Wall Street driving FX moves

Michael O’Neill

FX Trader, Loonieviews.net

Wall Street is in the driver’s seat for FX moves.  Equity traders are nervous because of escalating trade tensions between the US and the world.  China gets the most attention but President Trump’s threat to levy 25% tariffs on imports of cars has Canadian officials running for the Depends, South Korean auto executives in Washington pleading their case for an exemption, and the European Union very annoyed.

The Dow Jones Industrial Average opened with a tiny loss compared to the close while the S&P 500 posted a tiny gain.  FX traders are watching equity markets closely because they, depending on how they close, will dictate US dollar direction for month- and quarter-end portfolio rebalancing purposes.

This morning’s US Q1 GDP report was mildly worse than expected, showing a 2.0% gain versus the 2.2% forecasted.  However, the data were old and stale, and Q2 growth appears robust.  Initial Jobless Claims came in at 227,000, above the 220,000 estimate.

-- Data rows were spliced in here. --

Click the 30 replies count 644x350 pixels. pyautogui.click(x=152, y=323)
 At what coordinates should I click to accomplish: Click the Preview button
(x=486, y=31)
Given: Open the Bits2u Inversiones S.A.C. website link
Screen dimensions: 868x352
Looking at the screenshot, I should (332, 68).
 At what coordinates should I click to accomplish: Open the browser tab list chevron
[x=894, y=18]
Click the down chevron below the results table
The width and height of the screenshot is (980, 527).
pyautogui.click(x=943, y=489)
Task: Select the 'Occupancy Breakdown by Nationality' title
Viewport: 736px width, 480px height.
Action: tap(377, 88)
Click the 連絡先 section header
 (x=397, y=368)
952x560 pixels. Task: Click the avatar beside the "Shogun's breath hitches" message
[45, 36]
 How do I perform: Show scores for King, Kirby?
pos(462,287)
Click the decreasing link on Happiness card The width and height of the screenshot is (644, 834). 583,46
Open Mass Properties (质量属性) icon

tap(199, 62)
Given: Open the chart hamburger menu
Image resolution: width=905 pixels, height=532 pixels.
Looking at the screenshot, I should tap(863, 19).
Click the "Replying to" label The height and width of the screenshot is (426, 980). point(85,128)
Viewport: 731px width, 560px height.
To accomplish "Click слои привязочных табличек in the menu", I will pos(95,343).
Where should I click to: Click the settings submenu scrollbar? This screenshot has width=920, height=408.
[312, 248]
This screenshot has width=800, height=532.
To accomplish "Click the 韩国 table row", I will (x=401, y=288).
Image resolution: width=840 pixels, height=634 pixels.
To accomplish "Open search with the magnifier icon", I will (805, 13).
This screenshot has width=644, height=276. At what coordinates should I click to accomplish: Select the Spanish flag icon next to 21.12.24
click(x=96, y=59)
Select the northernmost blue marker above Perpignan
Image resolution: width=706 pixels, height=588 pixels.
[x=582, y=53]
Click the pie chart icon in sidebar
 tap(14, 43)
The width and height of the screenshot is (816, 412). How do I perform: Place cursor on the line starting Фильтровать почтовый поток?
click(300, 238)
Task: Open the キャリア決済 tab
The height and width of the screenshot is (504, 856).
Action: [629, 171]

USDCAD is well below its 1.3385 peak which happened immediately after the text of Bank of Canada Governor Poloz’s speech late yesterday afternoon.  He reminded markets that the BoC was data-dependent.  Traders are looking ahead to Friday’s Canadian GDP data for April.  A higher than expected result (forecast 0.0%) would solidify calls for a rate increase in July.  The intraday USDCAD technicals warn that a break below 1.3270 would extend losses to 1.3210 and perhaps 1.3150, leading to a period of 1.3150-1.3185 consolidation.

Sterling is under pressure, and while prices are below 1.3100, long-term support in the 1.3020 area is at risk.  A break below it would lead to further losses to 1.2830.  The currency is suffering from renewed “hard” Brexit fears.  Prime Minister Theresa May has reportedly called a July 6 cabinet meeting to hammer out the UK’s blueprint for its relationship with the EU.